## Task to carry out
Those lines of the data that hold the word "Collapse" are to be copied out.

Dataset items
..........
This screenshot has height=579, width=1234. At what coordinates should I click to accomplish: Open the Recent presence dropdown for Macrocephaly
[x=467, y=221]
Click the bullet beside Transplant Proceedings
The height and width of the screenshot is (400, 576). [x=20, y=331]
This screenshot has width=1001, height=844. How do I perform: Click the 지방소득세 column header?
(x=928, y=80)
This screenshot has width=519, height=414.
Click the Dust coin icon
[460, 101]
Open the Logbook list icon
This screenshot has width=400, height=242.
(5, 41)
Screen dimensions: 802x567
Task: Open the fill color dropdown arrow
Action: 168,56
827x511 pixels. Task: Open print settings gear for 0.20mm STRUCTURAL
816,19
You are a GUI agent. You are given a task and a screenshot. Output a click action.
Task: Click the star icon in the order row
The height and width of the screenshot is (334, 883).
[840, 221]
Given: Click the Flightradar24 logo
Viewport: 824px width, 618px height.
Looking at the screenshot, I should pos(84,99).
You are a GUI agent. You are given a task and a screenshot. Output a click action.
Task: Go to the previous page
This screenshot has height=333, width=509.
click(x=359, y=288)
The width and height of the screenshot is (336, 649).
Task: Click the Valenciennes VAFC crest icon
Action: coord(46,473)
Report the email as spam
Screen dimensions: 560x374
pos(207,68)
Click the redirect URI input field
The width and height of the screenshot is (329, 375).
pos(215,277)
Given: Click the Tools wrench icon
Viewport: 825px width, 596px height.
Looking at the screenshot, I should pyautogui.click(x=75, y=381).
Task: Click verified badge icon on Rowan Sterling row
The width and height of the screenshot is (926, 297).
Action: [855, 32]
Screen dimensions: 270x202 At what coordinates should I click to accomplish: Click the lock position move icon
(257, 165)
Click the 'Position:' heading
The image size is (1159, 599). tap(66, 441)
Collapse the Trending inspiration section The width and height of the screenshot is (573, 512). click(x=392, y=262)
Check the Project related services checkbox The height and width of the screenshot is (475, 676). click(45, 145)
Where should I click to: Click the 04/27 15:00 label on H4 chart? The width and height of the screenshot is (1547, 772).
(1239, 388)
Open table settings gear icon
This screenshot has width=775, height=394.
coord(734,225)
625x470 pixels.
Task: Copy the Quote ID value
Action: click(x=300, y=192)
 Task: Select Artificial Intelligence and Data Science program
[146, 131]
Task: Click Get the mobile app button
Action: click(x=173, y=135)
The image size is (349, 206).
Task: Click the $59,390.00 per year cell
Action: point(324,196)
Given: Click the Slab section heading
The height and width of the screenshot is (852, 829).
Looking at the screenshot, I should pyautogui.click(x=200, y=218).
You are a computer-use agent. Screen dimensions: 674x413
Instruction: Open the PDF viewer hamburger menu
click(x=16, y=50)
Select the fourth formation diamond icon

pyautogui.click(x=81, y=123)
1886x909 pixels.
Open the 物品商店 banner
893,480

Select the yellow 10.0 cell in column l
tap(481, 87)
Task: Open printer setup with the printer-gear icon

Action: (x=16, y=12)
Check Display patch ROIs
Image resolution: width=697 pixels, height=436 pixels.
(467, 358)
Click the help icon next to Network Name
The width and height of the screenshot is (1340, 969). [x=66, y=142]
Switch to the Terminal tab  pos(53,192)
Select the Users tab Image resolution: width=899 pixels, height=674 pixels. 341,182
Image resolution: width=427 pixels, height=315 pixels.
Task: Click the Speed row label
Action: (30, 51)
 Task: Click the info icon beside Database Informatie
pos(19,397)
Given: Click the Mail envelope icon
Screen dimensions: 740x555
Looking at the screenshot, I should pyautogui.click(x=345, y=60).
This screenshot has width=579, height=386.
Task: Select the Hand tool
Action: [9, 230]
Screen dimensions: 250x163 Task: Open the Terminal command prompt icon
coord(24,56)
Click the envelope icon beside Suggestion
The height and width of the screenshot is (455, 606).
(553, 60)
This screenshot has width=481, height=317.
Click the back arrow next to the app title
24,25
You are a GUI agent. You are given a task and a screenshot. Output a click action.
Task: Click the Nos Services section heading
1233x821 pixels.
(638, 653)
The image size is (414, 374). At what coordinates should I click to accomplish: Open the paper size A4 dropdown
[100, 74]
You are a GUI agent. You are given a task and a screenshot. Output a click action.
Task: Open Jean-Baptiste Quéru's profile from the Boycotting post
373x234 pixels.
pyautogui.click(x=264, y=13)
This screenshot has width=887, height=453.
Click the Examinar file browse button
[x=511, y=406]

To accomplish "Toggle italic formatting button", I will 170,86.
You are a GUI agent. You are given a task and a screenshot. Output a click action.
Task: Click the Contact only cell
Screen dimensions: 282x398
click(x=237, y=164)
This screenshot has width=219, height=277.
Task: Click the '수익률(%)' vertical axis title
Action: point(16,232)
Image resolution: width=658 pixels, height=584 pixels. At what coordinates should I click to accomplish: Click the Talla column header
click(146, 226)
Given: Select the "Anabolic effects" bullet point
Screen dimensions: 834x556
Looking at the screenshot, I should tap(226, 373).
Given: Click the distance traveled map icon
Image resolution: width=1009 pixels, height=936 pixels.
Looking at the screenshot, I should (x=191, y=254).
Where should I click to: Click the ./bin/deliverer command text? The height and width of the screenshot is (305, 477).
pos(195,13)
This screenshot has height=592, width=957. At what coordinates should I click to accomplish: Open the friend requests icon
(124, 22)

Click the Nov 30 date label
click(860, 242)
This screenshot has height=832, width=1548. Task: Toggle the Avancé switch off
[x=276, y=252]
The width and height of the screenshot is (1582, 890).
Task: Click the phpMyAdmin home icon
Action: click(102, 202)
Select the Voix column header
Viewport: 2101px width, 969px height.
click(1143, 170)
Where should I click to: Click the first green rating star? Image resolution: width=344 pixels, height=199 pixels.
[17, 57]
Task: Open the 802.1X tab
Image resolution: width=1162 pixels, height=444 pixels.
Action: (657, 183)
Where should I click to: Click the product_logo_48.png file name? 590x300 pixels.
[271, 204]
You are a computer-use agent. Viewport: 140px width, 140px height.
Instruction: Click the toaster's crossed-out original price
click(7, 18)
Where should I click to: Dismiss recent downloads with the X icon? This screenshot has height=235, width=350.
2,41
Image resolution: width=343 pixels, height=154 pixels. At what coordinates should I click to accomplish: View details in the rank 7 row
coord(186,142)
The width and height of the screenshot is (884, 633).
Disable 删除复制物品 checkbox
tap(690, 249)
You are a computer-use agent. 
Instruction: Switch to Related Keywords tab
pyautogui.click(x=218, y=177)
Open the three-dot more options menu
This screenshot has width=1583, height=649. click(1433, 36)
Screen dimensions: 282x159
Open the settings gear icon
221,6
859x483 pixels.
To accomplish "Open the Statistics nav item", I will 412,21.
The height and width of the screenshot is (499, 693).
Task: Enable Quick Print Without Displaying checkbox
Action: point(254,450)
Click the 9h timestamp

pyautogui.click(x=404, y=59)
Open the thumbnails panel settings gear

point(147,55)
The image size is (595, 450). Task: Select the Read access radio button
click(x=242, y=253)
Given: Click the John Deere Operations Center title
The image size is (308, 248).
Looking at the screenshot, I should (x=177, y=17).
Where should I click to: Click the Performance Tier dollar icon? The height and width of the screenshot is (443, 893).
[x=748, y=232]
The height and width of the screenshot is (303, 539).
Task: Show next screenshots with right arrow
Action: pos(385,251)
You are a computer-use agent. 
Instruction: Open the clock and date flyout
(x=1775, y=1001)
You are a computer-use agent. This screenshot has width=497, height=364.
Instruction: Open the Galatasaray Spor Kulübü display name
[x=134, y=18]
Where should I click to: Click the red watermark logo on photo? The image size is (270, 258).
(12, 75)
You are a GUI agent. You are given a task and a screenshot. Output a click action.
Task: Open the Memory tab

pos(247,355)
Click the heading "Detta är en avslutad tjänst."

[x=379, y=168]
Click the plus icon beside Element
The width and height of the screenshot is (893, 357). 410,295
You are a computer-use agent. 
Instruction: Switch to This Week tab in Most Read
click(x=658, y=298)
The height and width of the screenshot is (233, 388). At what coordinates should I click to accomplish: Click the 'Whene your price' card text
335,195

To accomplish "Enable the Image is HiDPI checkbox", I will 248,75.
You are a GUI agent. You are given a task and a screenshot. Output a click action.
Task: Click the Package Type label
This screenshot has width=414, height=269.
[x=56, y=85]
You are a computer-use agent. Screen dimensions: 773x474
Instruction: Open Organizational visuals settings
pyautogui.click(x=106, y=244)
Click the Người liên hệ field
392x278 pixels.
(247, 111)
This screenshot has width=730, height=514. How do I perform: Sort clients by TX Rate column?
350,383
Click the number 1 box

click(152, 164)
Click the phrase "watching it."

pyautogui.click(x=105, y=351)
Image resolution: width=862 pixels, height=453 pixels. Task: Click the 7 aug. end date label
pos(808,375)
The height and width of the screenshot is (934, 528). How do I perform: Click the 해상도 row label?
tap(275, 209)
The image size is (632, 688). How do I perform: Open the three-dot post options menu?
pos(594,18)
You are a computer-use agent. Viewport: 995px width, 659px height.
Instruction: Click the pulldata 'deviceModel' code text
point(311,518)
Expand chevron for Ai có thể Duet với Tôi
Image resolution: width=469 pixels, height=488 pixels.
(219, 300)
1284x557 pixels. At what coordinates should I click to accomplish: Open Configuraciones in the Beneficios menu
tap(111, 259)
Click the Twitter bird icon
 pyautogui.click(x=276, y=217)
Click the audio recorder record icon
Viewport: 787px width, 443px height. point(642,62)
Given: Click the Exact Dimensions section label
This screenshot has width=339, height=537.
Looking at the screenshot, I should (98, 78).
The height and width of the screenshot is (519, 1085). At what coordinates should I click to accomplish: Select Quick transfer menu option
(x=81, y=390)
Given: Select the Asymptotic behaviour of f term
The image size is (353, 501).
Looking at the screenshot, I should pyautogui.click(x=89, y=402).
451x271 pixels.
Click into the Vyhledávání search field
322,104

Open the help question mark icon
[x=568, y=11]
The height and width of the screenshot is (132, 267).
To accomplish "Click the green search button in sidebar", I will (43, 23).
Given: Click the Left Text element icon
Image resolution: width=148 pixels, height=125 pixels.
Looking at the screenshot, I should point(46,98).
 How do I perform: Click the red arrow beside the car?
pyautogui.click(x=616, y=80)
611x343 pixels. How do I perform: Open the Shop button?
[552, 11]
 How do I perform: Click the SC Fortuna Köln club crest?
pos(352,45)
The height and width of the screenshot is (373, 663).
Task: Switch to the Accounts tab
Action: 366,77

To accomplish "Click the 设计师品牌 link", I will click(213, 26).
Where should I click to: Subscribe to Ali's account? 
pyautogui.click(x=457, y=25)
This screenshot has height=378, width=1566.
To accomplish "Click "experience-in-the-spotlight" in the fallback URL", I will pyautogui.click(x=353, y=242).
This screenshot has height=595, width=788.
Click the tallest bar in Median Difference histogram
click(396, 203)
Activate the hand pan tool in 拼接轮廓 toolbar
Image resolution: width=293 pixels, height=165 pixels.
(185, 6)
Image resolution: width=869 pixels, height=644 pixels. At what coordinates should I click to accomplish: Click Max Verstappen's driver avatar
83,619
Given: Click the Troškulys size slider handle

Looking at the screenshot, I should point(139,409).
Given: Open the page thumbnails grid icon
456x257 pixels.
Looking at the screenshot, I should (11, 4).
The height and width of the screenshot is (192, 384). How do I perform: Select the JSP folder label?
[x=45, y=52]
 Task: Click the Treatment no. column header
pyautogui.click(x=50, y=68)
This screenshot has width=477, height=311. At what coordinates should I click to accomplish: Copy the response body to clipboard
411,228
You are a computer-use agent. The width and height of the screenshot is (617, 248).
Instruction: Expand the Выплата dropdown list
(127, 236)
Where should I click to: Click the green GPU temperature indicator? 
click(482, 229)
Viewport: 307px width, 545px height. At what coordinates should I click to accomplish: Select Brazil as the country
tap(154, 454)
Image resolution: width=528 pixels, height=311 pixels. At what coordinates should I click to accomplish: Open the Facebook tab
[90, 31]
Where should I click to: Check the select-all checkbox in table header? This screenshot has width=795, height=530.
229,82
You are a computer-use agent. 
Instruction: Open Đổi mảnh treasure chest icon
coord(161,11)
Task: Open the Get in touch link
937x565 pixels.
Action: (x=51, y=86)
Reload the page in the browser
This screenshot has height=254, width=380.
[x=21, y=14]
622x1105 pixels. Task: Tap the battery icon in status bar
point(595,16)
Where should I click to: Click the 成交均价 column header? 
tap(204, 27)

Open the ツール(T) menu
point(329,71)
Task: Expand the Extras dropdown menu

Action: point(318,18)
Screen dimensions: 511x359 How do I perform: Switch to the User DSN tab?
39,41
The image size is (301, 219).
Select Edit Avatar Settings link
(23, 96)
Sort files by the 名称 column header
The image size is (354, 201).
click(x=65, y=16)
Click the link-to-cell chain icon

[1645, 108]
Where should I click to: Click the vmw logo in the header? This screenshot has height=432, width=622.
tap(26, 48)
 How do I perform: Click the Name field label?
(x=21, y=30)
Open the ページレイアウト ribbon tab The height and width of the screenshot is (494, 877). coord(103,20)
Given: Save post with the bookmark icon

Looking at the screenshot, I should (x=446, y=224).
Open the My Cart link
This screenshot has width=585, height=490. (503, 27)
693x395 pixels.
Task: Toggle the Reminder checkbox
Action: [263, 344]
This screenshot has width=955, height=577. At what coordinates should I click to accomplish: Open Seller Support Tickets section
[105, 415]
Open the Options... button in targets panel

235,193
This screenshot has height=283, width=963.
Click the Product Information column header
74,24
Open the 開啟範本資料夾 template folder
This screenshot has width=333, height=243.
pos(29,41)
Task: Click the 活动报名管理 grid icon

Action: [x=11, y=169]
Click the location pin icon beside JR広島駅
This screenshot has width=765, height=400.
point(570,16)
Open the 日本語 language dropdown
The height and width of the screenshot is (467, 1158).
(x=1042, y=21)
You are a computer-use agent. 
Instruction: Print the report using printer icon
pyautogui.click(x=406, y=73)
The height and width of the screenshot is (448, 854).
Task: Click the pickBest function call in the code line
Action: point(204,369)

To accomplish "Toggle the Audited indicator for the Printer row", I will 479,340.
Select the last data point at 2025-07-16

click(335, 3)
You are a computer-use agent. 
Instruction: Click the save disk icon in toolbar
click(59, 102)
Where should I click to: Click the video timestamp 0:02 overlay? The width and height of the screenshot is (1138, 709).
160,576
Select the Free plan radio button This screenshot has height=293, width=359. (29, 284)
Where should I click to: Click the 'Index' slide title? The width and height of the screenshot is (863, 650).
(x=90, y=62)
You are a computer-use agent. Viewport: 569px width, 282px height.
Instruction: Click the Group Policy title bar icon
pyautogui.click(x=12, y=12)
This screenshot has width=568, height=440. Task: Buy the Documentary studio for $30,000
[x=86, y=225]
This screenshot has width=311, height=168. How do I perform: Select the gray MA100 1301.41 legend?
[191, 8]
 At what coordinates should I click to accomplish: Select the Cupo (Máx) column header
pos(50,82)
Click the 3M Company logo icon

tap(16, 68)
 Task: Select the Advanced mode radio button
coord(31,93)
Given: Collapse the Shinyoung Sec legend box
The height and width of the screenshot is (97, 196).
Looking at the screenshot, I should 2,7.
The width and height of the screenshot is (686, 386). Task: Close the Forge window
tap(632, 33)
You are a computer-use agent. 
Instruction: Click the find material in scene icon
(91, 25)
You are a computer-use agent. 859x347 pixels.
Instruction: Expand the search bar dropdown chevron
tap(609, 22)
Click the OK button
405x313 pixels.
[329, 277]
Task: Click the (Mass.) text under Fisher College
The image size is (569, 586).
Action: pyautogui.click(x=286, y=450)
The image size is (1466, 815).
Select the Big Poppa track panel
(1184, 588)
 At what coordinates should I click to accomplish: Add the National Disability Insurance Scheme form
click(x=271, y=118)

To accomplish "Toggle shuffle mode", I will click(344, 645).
..........
## Expected answer
Collapse the Trending inspiration section The width and height of the screenshot is (573, 512). click(x=392, y=262)
Given: Collapse the Shinyoung Sec legend box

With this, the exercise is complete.